Climate researchers say it’s just the first manifestation of a process that will soon be happening all over the world. This film takes us on a journey to the Bangladesh of the future, a country that’s set to suffer terribly from climate change. The Meghna River has already turned into a torrent that’s nine kilometers wide in places, a mass of moving water that flows ten times faster than the Rhine. “It demolished the house I moved into as a bride,” Momtaj Begum says. “It’s where I gave birth to my four children. It breaks my heart.” She and her son are saving what they can before the river sweeps everything relentlessly into the sea. Her village looks like a battlefield. The Meghna has cut deep into the ground, and is literally ripping the soil away beneath the residents’ feet.

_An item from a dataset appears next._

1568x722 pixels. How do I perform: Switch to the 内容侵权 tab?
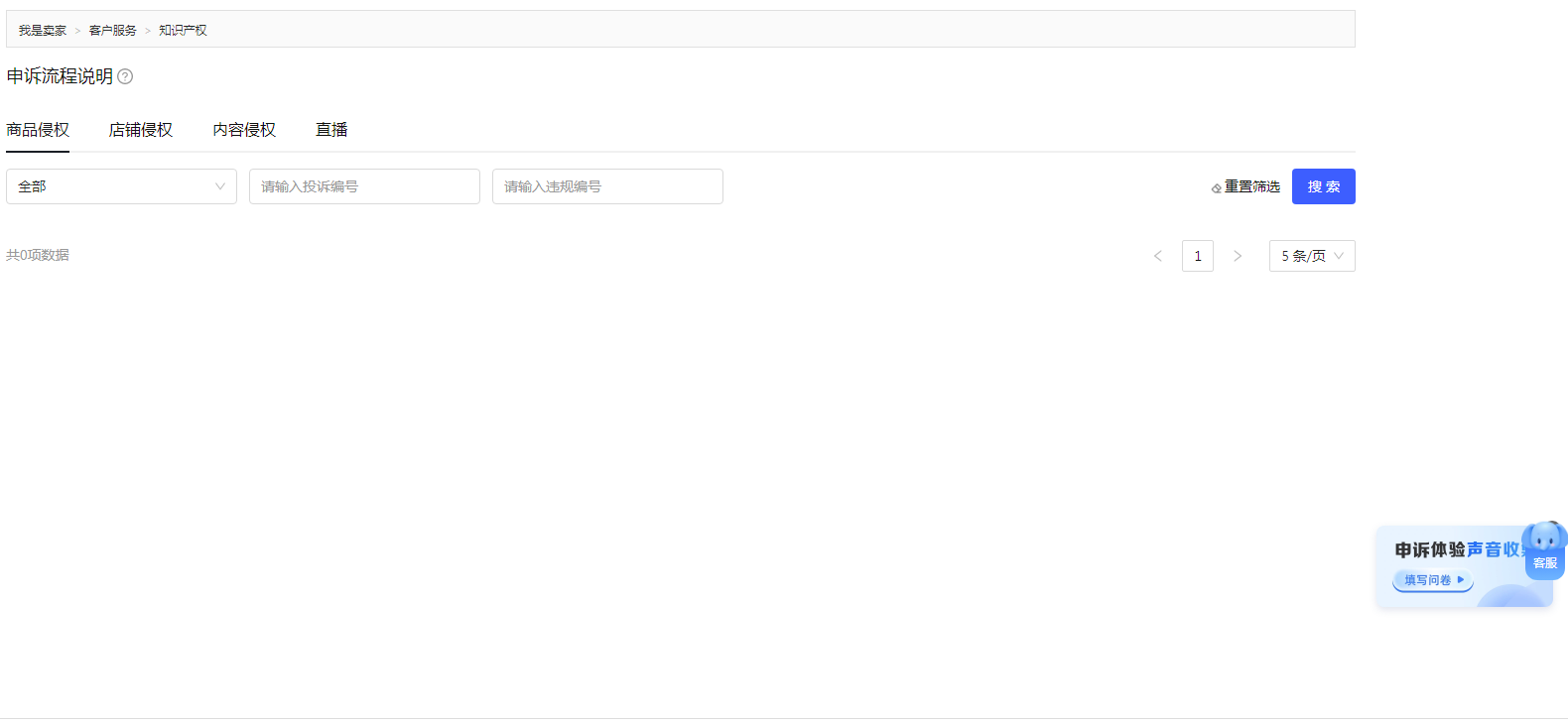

Momtaj Begum and her family of eight have already been turned into climate refugees. Her village was swallowed by the river, along with many others. Around 2,000 displaced people like her arrive in the Bangladeshi capital Dhaka every day. With a population topping 20 million and a crumbling infrastructure, the city is on the verge of collapse. The climate refugees that arrive here are now forcibly moved on again, this time by the government. Shantytowns are destroyed by police raids and bulldozers. And what’s happening in Bangladesh is only the beginning. Before long, every country in the world will begin to notice the effects of rising sea levels.
Fra DW Documentary.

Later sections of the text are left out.